設問 1:
CATIAのオフセットコマンドの解説によると、オフセットコマンドをクリックすると立ち上がるウィンドウの名前は何か。
設問 2:
CATIAのオフセットコマンドの解説から、「オフセットは厳密にいえば数値」で始まり「クリックすると『オフセットサーフェスを定義』というウィンドウが立ち上がります。」で終わる部分を、一字一句そのまま書き写してください。
設問 3:
CATIAのオフセットコマンドの解説を、最後の文の後から書き継ぐこと。

【CATIA基本操作】オフセットコマンドの使い方
今回はGSD(ジェネレーティブ・シェイプ・デザイン)ワークベンチでのオフセットコマンドの使い方を説明していきます。
このページでは以下の内容が学べます。
オフセットサーフェスとは何か
オフセットコマンドを使ったサーフェス面の作成方法
オフセットコマンドは押し出しコマンドと同様に、形状作成では非常に基本的で使用頻度もかなり高いコマンドなのでしっかりと理解しておきましょう。
オフセットサーフェスとは
『オフセット』とはコンピュータ用語で『ある位置が基準の位置からどれだけの距離があるかを表した数値』を意味しています。オフセットコマンドではその意味通り基準のサーフェスから指定した数値の分だけ離れた位置にサーフェスを作成することができ、そのサーフェスのことを『オフセットサーフェス』といいます。
オフセットは厳密にいえば数値を意味していますが、オフセットサーフェスを作るときに「基準面から3mmオフセットする」など動詞として使うことのほうが多いです。
下の画像でいう青色の面が基準のサーフェスで、透けている面がオフセットサーフェスです。
右側の図は真横から見た形状ですが、どの部分を見ても一定間隔でオフセットされていることがわかります。
オフセットコマンドの使い方
スプラインを作成する時には画面上部のメニューバーから『挿入>サーフェス>オフセット…』を選択、もしくは画面右端にあるワークベンチーツールの中から『オフセットコマンド』をクリックします。
クリックすると『オフセットサーフェスを定義』というウィンドウが立ち上がります。
ここでオフセットする方向や距離を定義することで、オフセットサーフェスが作成されます。
※オフセットコマンドは他のコマンドとは違い、エレメントや数値を変更してもその結果はすぐには表示されないため、変更したときの結果を見たい場合は毎回『プレビュー』をクリックする必要があります。

提供データ:
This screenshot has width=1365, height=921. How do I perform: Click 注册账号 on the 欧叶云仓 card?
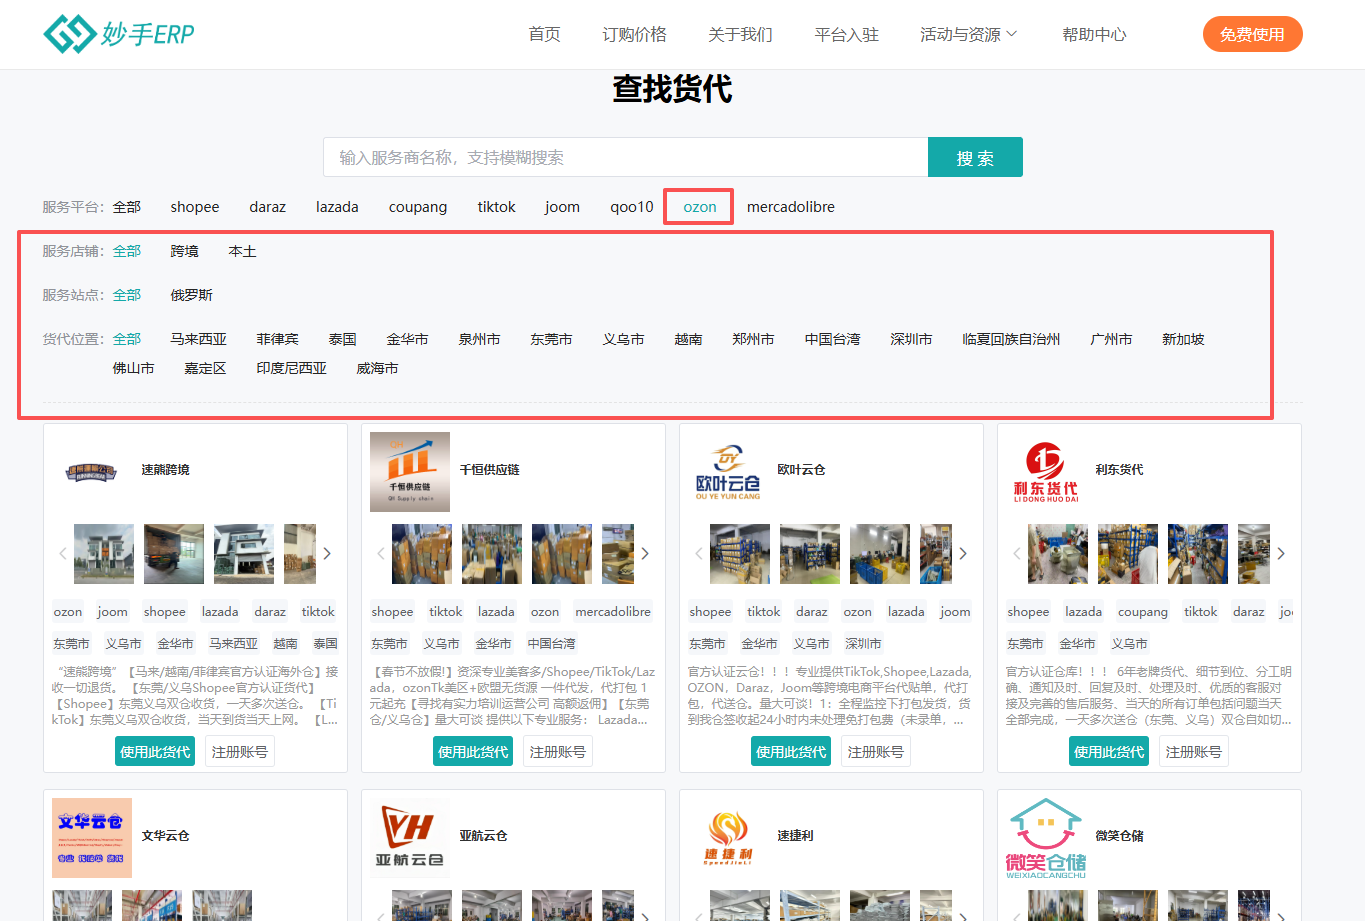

解答 1:
『オフセットサーフェスを定義』というウィンドウです。

解答 2:
オフセットは厳密にいえば数値を意味していますが、オフセットサーフェスを作るときに「基準面から3mmオフセットする」など動詞として使うことのほうが多いです。
下の画像でいう青色の面が基準のサーフェスで、透けている面がオフセットサーフェスです。
右側の図は真横から見た形状ですが、どの部分を見ても一定間隔でオフセットされていることがわかります。
オフセットコマンドの使い方
スプラインを作成する時には画面上部のメニューバーから『挿入>サーフェス>オフセット…』を選択、もしくは画面右端にあるワークベンチーツールの中から『オフセットコマンド』をクリックします。
クリックすると『オフセットサーフェスを定義』というウィンドウが立ち上がります。

解答 3:
オフセットサーフェスを定義
1. 基準のサーフェスを選択
基準のサーフェスを選択します。
2. オフセット値を入力
オフセットする量を入力します。
オフセットする向きは、画面上に赤い矢印で表示されます。
オフセット方向を反転したい場合はウィンドウ下の『方向を反転』、もしくは赤い矢印を直接クリックすることで反転することができます。
3. スムージングを決める
ウィンドウ中央にある『スムージング』には『なし』『自動』『手動』の3種類あります。
オフセットする際に『自動』『手動』にしておくとオフセットサーフェスに対しスムージングがかけられます。スムージングをかけた場合、正確なオフセットサーフェスにはならないため、基本的にスムージングは『なし』で行います。
『なし』でオフセットができない場合は『自動』『手動』にすることでオフセットが可能になる場合があります。(詳しくは次項『オフセットができない場合』で解説)
4. オフセットサーフェスの作成
上記の設定した後、『プレビュー』を押すと作成される形状をプレビュー表示します。
『OK』をクリックすることでオフセットサーフェスが作成されます。
オフセットのオプション
ウィンドウ下にある『両サイド』『OKの後にオブジェクトの作成を繰り返す』にチェックをつけることで、まとめてオフセットサーフェスを作成することができます。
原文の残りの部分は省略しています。